### Aim of the task
The output should be every line below, retyped exactly, with no images.

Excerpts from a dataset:
Content starts
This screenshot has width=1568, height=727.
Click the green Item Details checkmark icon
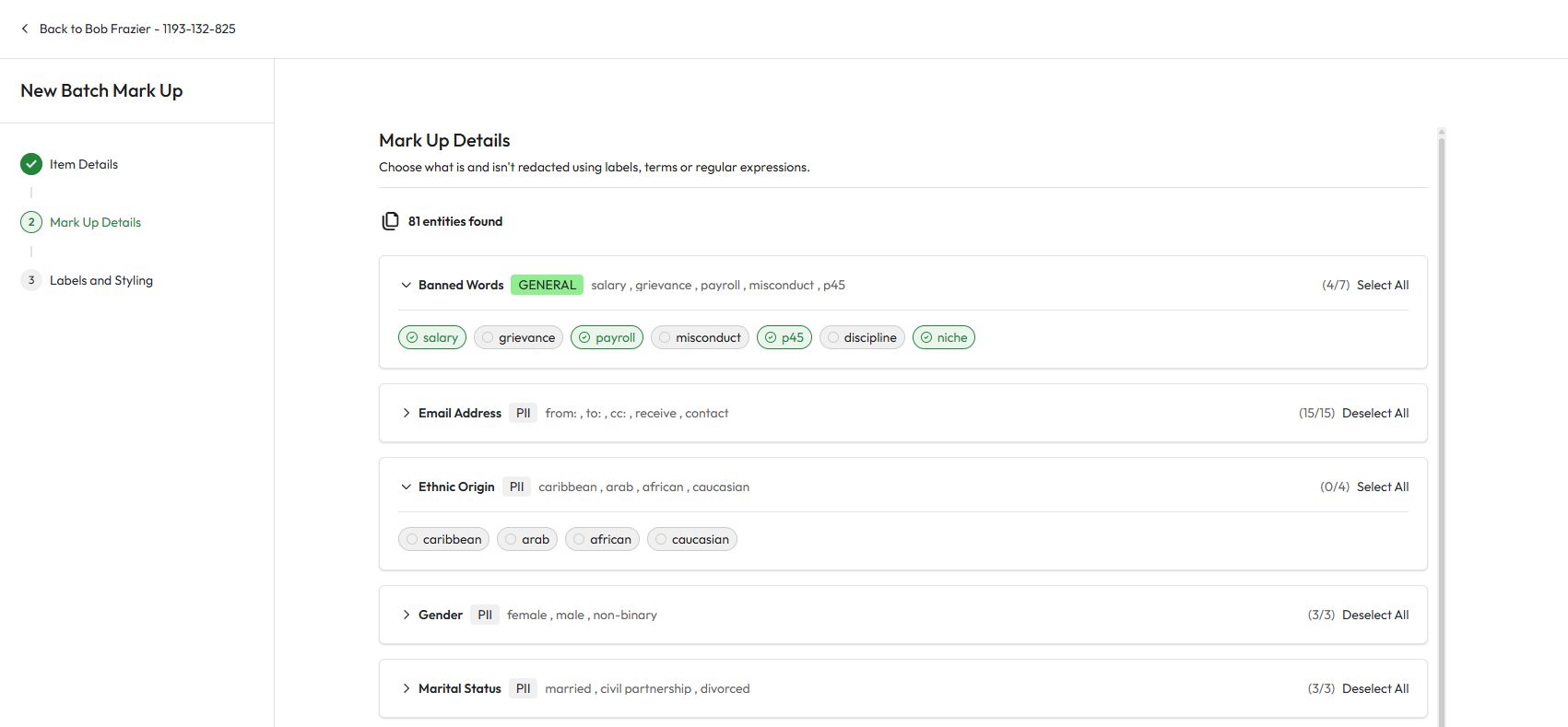[x=31, y=164]
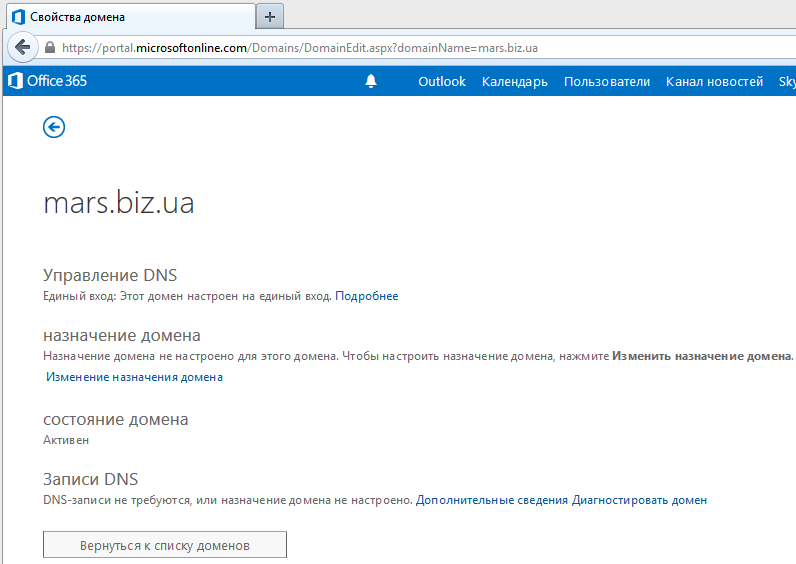Select the Свойства домена browser tab
Screen dimensions: 796x564
click(x=128, y=17)
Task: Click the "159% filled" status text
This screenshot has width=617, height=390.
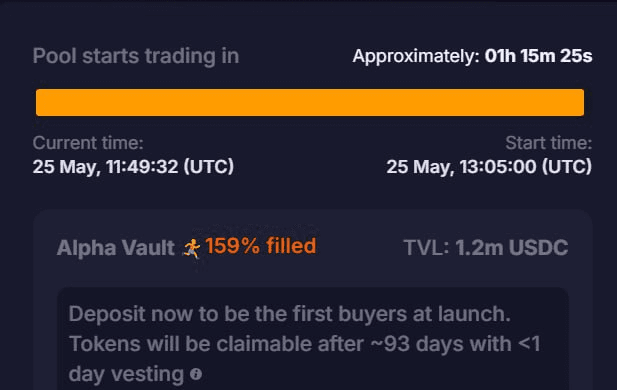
Content ends
### Response to this task
This screenshot has width=1568, height=727.
Click the green Item Details checkmark icon
[x=31, y=164]
Select the Свойства домена browser tab
Screen dimensions: 796x564
click(x=128, y=17)
Task: Click the "159% filled" status text
This screenshot has width=617, height=390.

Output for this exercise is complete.